Sudan: Why a military regime is no solution

Protesters atop a military truck in Khartoum urge the generals to stay in the barracks and allow civilians to rule themselves. [File, Standard]

The last four months, and most importantly the past week, have made history in my country, Sudan.
In numbers, voice and collective righteous anger, I witnessed women, men and children flock the streets of Sudan’s capital, Khartoum, and across the country demanding for change, undeterred even in the face of violent retaliation from security forces.
 As a result, on April 11, 2019, the president we have all known for the past three decades, Omar al Bashir, was forced to leave office, placing Sudan at a political crossroads. Sudanese have now to choose between a new military regime and laying the foundations for a civilian-led democratic Sudan. 
Despite Al Bashir’s removal, women and men are refusing to leave the streets before they see a civilian government capable of laying the foundation for a democratic transition. 
For many Sudanese, these developments are historical and an uprising against years of deep structural economic, political, and social injustices that have held the country at ransom.


Bubbling under – what the past has looked like
Since its independence, Sudan has been in a deadly cycle of ethnic division, poor governance and a spiralling economy.
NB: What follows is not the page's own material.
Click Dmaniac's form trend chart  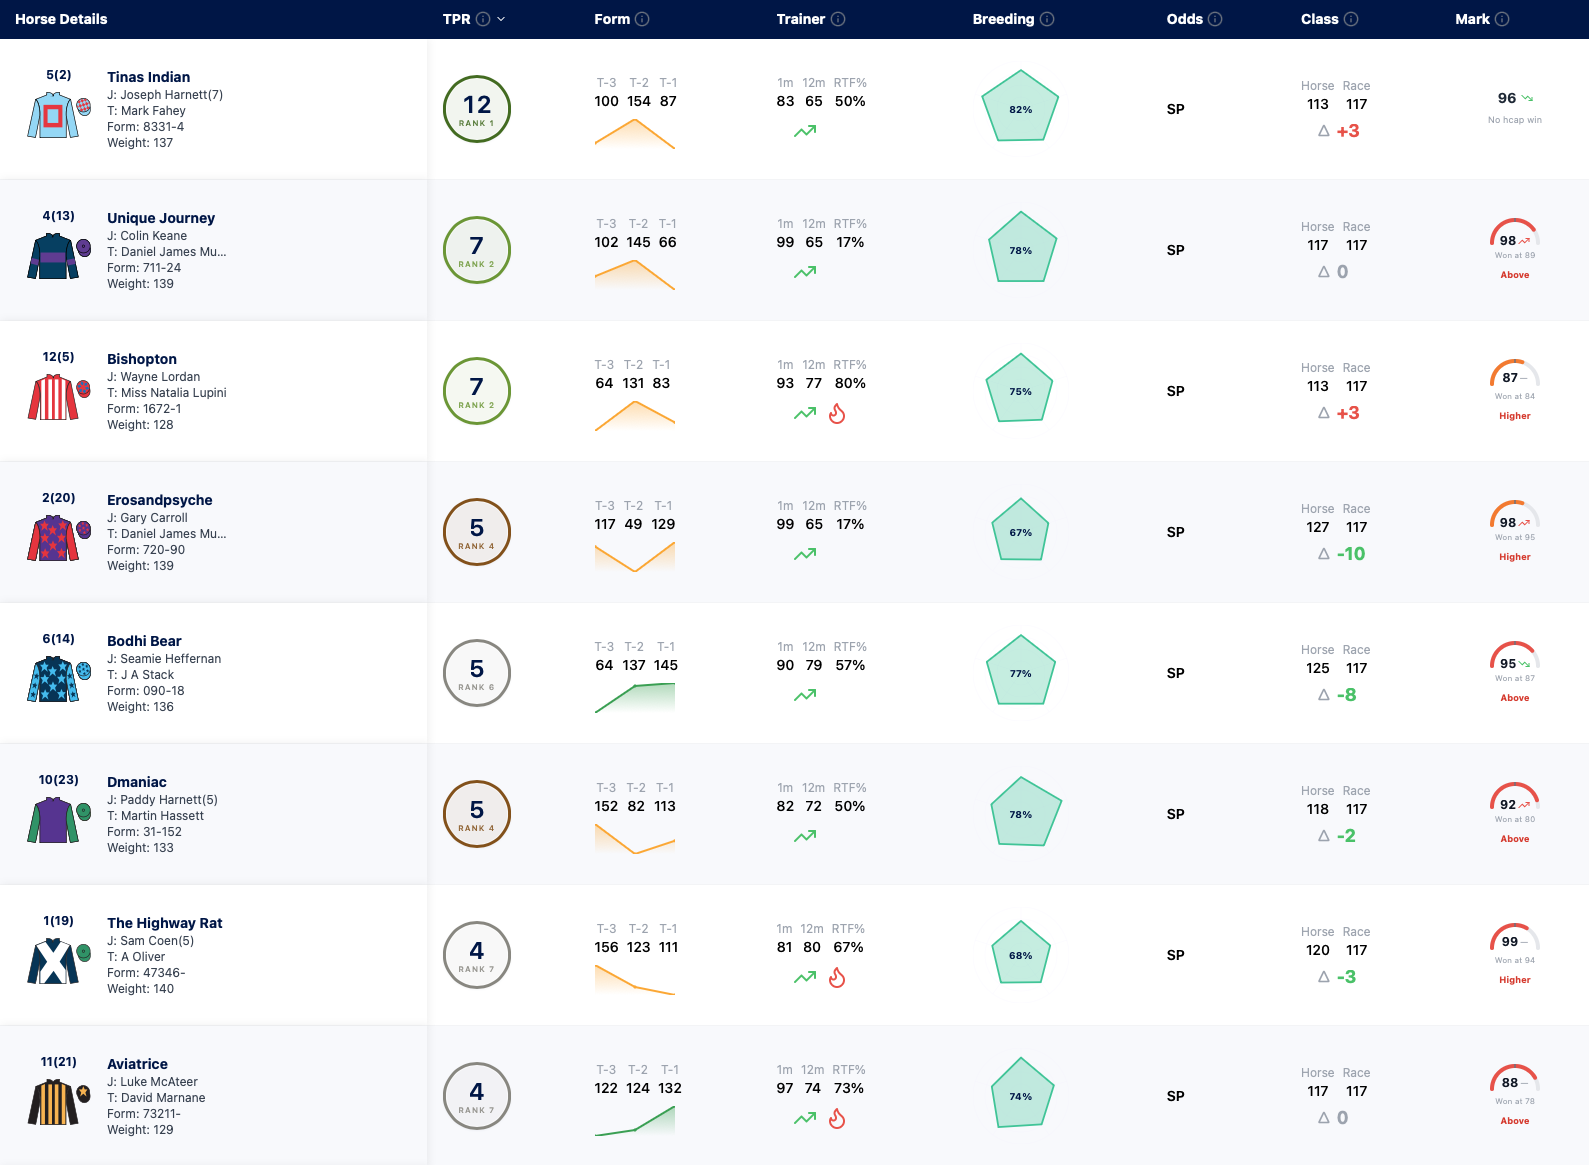(x=635, y=838)
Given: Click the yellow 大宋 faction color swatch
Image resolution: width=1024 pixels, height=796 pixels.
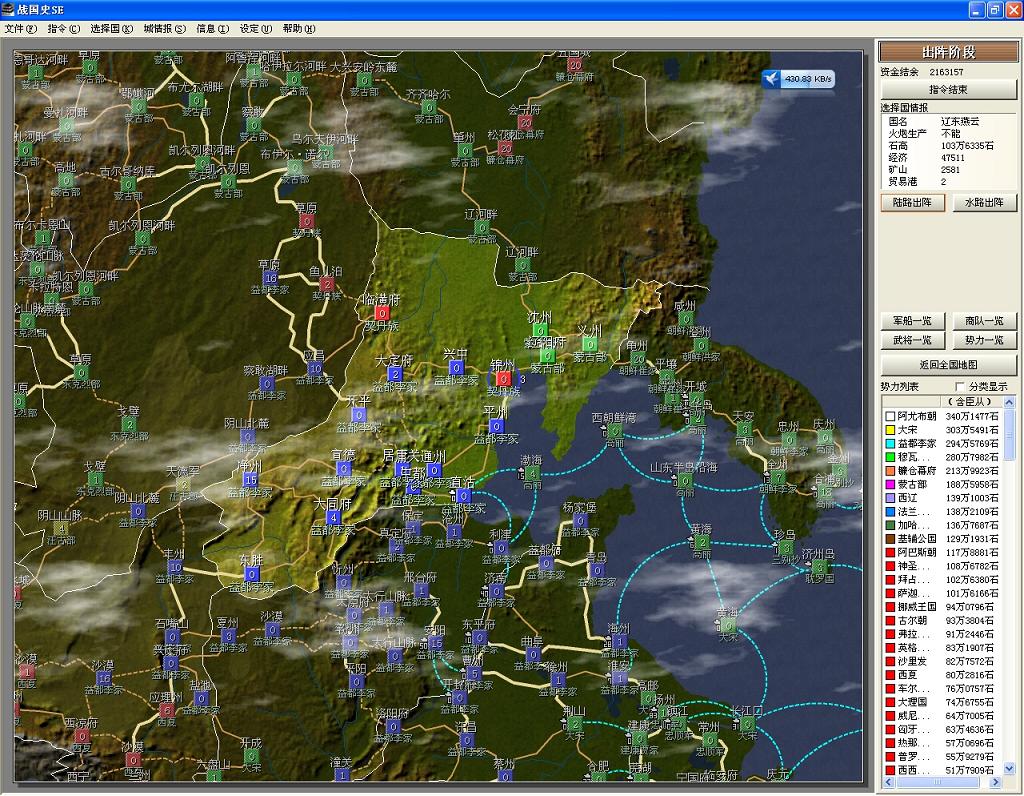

Unequal distribution of national resources and power have left many Sudanese living like second-class citizens in their own country.
For example, in 2003 in Darfur, years of marginalisation and bias towards certain groups led to deadly decade-long war between armed groups and the government. Hundreds of thousands of people died and millions others were displaced. The war also spilt over into neighbouring Chad pitting the two countries against each other for years. 
All these put together with frequent local conflicts and drought have led to a protracted humanitarian crisis. As of March 2019, the UN estimated that 5.7 million people across the country, or 13 per cent of the total population, were food insecure.

Sudanese protesters demand a civilian body to lead the transition to democracy, outside the army headquarters in the Sudanese capital Khartoum. [ AFP, Standard]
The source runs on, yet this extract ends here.